Decoupling Retrieval and Ranking: Designing Learning to Rank for a Multi-Tenant Search Stack

In the first post in this series, we introduced the idea that multi-tenant learning to rank requires a recipe: a shared pipeline that takes each customer’s data and produces a model tuned to their search behaviour. That post was about the philosophy. This one is about the engineering: the design choices we made, the offline experiments that tested them, and the discoveries that gave us the confidence to move toward production. The challenge is that a production search stack with dozens of ranking signals, customer-configured rules, and a broad base of enterprise customers imposes constraints that most introductions to LTR never mention.

Use What the System Already Computes

When we sat down to design LTR at Coveo, the natural starting point was features. What signals should the model learn from? In the LTR literature, this is usually where the feature engineering begins: you compute query-document similarity scores, extract content features, build user profiles, and so on.

We took a different approach. Coveo’s search stack already computes a rich set of ranking signals for every query. Our Index produces text relevance scores — TF-IDF, phrase matching, title similarity. Other ML models contribute their own signals: collaborative filtering for popularity, session-based personalisation, and semantic similarity from vector search. On top of these, customers configure their own ranking rules: boost expressions, featured results, and custom ranking functions. All of these signals are combined via a hand-tuned linear weighted sum to produce a final ranking score.

Rather than building a parallel feature computation system for LTR, we realised we could use the signals the search stack already computes. Every one of these ranking scores is logged to our data warehouse as a “ranking log” — a record of exactly which signals contributed to each document’s position for each query. The same signals are available at serving time, because they’re computed by the Index for every request regardless of whether LTR is present.

This led us to three design principles that guided the initial architecture:

Simplicity. Ranking logs are generated by the Index and logged into our data warehouse. Using them and only them makes acquiring the same features at training and serving time straightforward. No separate feature pipeline to build. No additional data sources to maintain. No risk of feature computation diverging between training and production.

Decoupling. By relying on other systems to generate features, those systems can be improved in isolation with positive impacts to LTR for free. When the team improving semantic search ships a better model, LTR benefits without any changes to the ranking pipeline. When collaborative filtering gets more accurate, the signal that flows into LTR improves automatically. Each system focuses on what it does well.

Generalisation. By not embedding problem-specific modelling into LTR, we enable it to function across different verticals where the important features may vary significantly. An industrial parts distributor and a fashion retailer may rely on very different signals — text matching might dominate for the former, while real-time personalisation matters more for the latter. A model that consumes whatever signals are configured, rather than hardcoding its own feature set, is a model that can generalise across the customer base.

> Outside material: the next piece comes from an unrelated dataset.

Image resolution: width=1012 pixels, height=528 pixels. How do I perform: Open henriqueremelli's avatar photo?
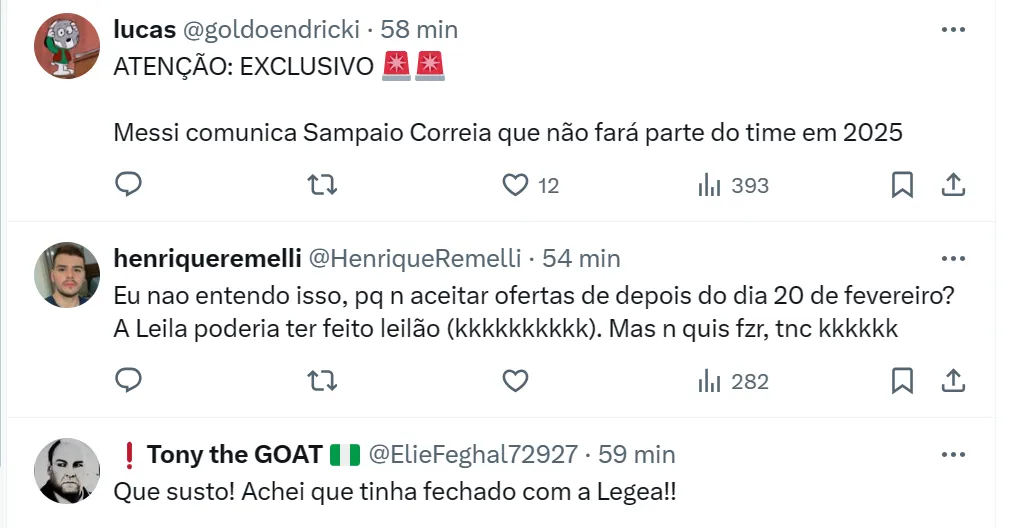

This approach also has a notable implication: LTR replaces a hand-tuned linear weighted sum with a learned non-linear model — specifically, LambdaMART trained with a LambdaRank NDCG objective — that consumes the same signals. The model learns which signals matter and how they interact, rather than relying on weights set by hand and rarely revisited. In a system with dozens of ranking signals, the combinatorial space is vast. A learned non-linear combination can capture interactions that a linear sum cannot, and in practice it tends to outperform hand-tuned weights as the number of signals grows.

Where LTR Fits in the Search Stack

So: the features are settled. Where does the model actually go? In a production search system, placement matters. It affects latency, what information the model has access to, how failures are handled, and which team owns which parts of the system.

At Coveo, the majority of our Machine Learning systems sit upstream of the Index, providing their predictions either as instructions for the Index to execute or as specific products to retrieve and rank. However, this pattern didn’t fit LTR, which requires the Index to have already retrieved a set of products for the model to reorder.

We considered placing LTR after the Index as a post-processing step, or using our Search API as an orchestrator with multiple round-trips. Both added latency and forced the model to manage UX complexity — pagination, folding, enrichment — that belongs in the other layers. Co-locating the model inside the Index was attractive for latency but too complex for initial delivery.

The approach we chose places LTR within the Index’s pipeline. The Index over-fetches candidates, sends them with their ranking features to the ML platform for reranking, receives scores back, and then continues its normal processing. Critically, the Index remains the orchestrator throughout — LTR is one component that plugs into the query execution flow, not a separate system that takes over. The reasoning was practical:

How LTR is embedded within the Index's query execution pipeline.

Reduced latency. By keeping LTR inside the Index’s processing flow, we avoid extra network hops carrying full document payloads. It sends only candidate IDs and their ranking features — a compact payload — to the ML platform and receives scores back.

The Index stays in control. Folding, pagination, and result enrichment remain the Index’s responsibility and happen after reranking, in the correct order. Post-processing is complex — child documents get folded under parents, result pages get truncated to the requested size, and additional metadata is attached for the frontend. By keeping LTR as a step within the Index’s pipeline rather than an external post-processor, the model ranks the full candidate set while the Index handles everything else. Query execution concerns stay where they belong.

Flexible candidate windows. The Index can send a large candidate window to LTR, have them reranked, and then paginate. This window governs a performance-versus-quality trade-off. A larger window gives the model more room to surface relevant documents from deeper in the initial ranking. A smaller window reduces latency. The optimal size is something we tuned empirically.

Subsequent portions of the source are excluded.